§ **Data in this exercise**
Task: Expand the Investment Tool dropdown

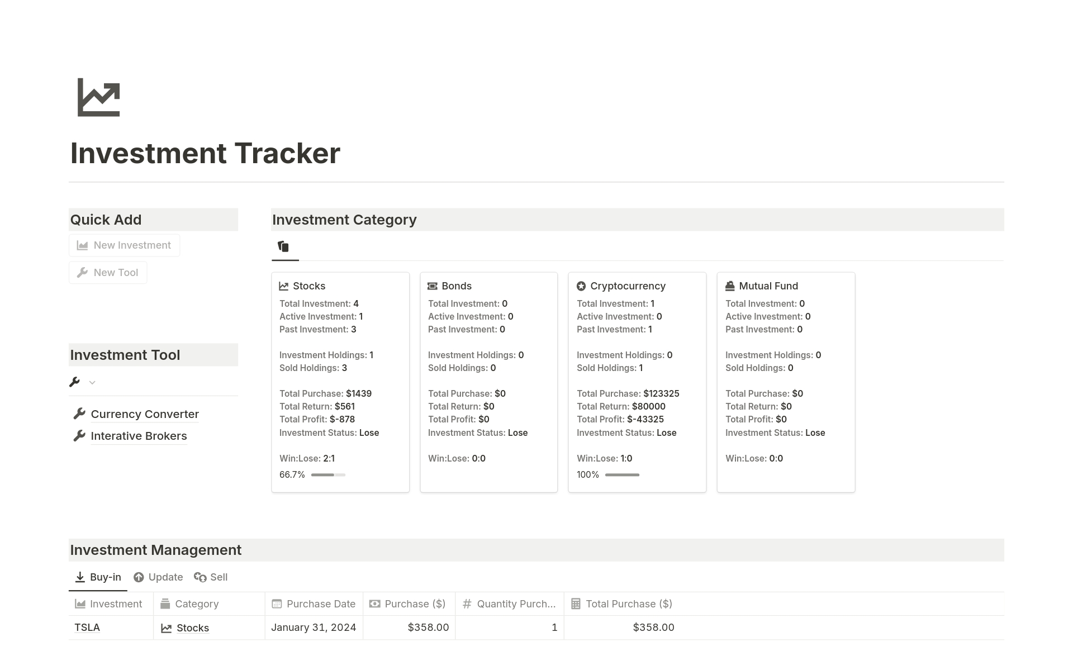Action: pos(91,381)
--
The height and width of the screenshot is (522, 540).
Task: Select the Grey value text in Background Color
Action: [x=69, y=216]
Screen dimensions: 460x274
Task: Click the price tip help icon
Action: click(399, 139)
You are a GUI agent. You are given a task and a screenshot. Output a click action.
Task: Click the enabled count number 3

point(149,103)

§ **Work required**
Rewrite the stretch of the listing from the line containing "The height and" through the line containing "point(149,103)" as a numbered list, omitting any blank lines.

§ **Full response**
1. The height and width of the screenshot is (522, 540).
2. Task: Select the Grey value text in Background Color
3. Action: [x=69, y=216]
4. Screen dimensions: 460x274
5. Task: Click the price tip help icon
6. Action: click(399, 139)
7. You are a GUI agent. You are given a task and a screenshot. Output a click action.
8. Task: Click the enabled count number 3
9. point(149,103)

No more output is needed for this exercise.